Why China will lead the world and why the West will become socialist

Konstantin Yuon

Konstantin Yuon, ‘A New Planet,’ 1921. Tempera on cardboard, The Tretyakov Gallery, Moscow

The West:

‘…it is not difficult to see that ours is a birth-time and a period of transition to a new era. Spirit has broken with the world it has hitherto inhabited and imagined, and is of a mind to submerge it in the past, and in the labour of its own transformation. Spirit is indeed never at rest but always engaged in moving forward. But just as the first breath drawn by a child after its long, quiet nourishment breaks the gradualness of merely quantitative growth – there is a qualitative leap, and the child is born – so likewise the Spirit in its formation matures slowly and quietly into its new shape, dissolving bit by bit the structure of its previous world, whose tottering state is only hinted at by isolated symptoms. The frivolity and boredom which unsettle the established order, the vague foreboding of something unknown, these are the heralds of approaching change. The gradual crumbling that left unaltered the face of the whole is cut short by a sunburst which, in one flash, illuminates the features of the new world.’

G.W.F.Hegel, Hegel’s Phenomenology of Spirit, Trans., A.V.Miller, Oxford University Press, Oxford, 1977, 6-7

1280px-A_maglev_train_coming_out,_Pudong_International_Airport,_Shanghai

Shanghai maglev train

China:

‘What, particularly, makes old capitalism so far prevail over young socialism? It is not because of the riches it possesses, nor the gold it keeps in cellars, nor the volume of accumulated and stolen wealth. Past accumulations of wealth may have their importance, but they are not the determining factors. A living society cannot exist on old accumulations; it feeds on the products of living labour. Despite all her riches, ancient Rome could not withstand the onslaught of the ‘barbarians’, when they developed a higher productive capacity than that of her decaying regime of slavery. The bourgeois society of France, roused by the Great Revolution, simply looted the wealth accumulated from the Middle Ages by the aristocratic town communities of France. Were output in America to fall below the European standard, the nine milliards of gold kept in the cellars of her banks, would not help her. The economic superiority of bourgeois states lies in the fact that so far capitalism produces cheaper goods than socialism and of a better quality. In other words, the output, so far, is still much higher in countries living by the inertia of old capitalist civilisation than in a country which has only just begun to adopt socialist methods under inherited uncivilised conditions.

We know the fundamental law of history – in the end that regime will conquer which ensures human society a higher economic standard. …

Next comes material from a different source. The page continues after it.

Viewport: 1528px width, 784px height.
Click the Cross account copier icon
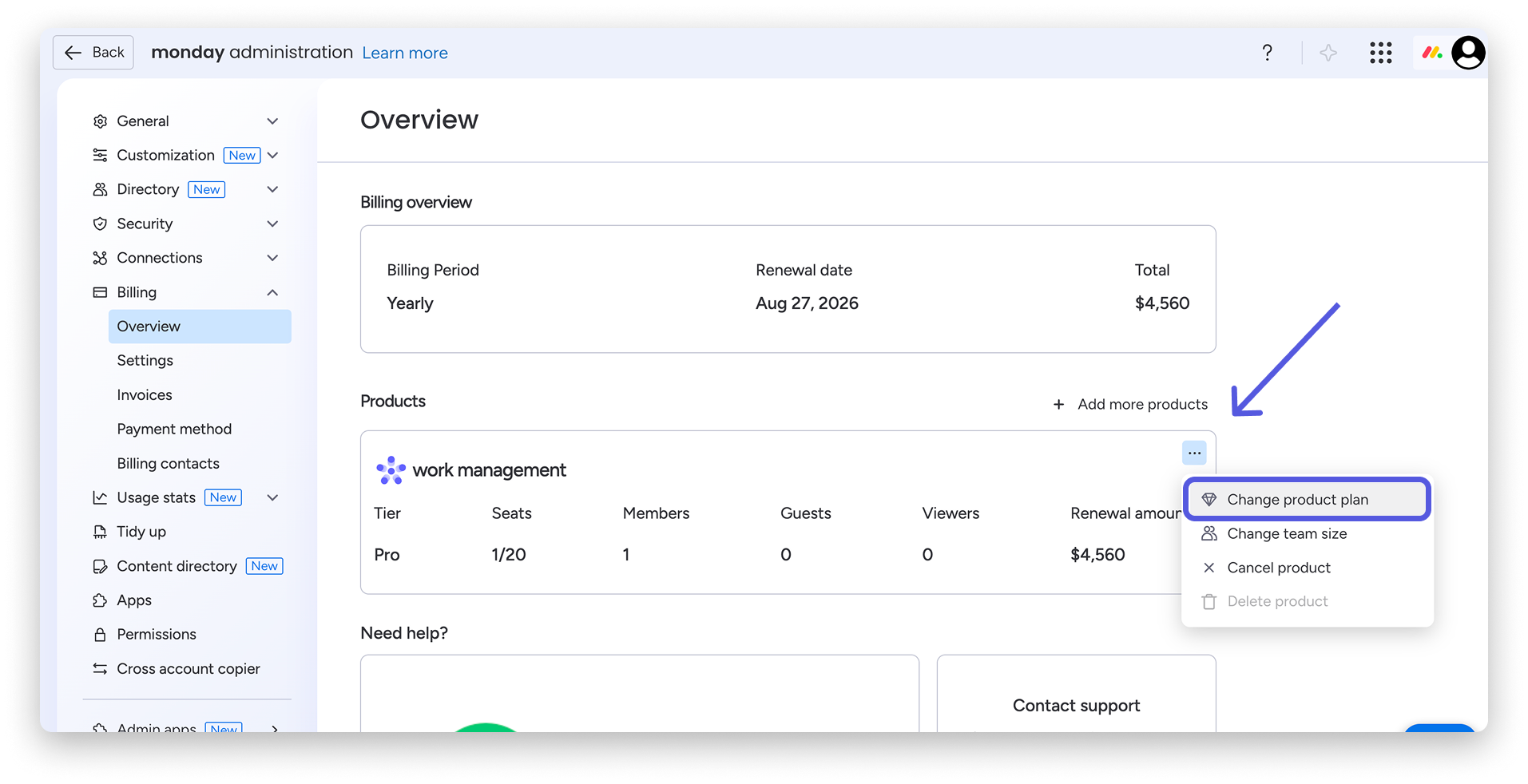100,668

A State which possesses nationalised industries, a monopoly of foreign trade, the monopoly of attracting foreign capital to one or other branch of its economy, has at its disposal a vast arsenal of resources by means of which it can speed up the rate of economic development.’

Leon Trotsky, Towards Socialism or Capitalism, 1925, New Park Publications, London, 1976, 29, 47

The result:

‘The war in China has given the death-blow to the old China. Isolation has become impossible; the introduction of railways, steam-engines, electricity, and modern large-scale industry has become a necessity, if only for reasons of military defence. But with it the old economic system of small peasant agriculture, where the family also made its industrial products itself, falls to pieces too, and with it the whole old social system which made relatively dense population possible. Millions will be turned out and forced to emigrate; and these millions will find their way even to Europe, and en masse. But as soon as Chinese competition sets in on a mass scale, it will rapidly bring things to a head in your country and over here, and thus the conquest of China by capitalism will at the same time furnish the impulse for the overthrow of capitalism in Europe and America…’

Engels to Friedrich Adolf Sorge in Hoboken; London, November 10, 1894, Marx Engels, Selected Correspondence, Progress Publishers, Moscow, 1982, 450-451

Engels was wrong when he wrote that China would become capitalist, but he was correct in recognising that the more developed China became (particularly given Trotsky’s words above), the greater the pressure on the West in competing with it, such that the West would have to become socialist.

The Chinese have learnt from their own history and from the failures of the Soviet Union, particularly the importance of individual initiative and financial reward for that initiative in a developing economy. The result of the Chinese Communist Party’s employment of this lesson has enabled it to rapidly lift millions into that stratum of wealth being hollowed out in the West. These millions are consumers of an increasing range of goods of high quality being made in their own country. The Party has shown a willingness to take the reforms of Deng Xiaoping further. Their current crackdown on corruption is also very significant. The dynamic between Party and people will continue to evolve.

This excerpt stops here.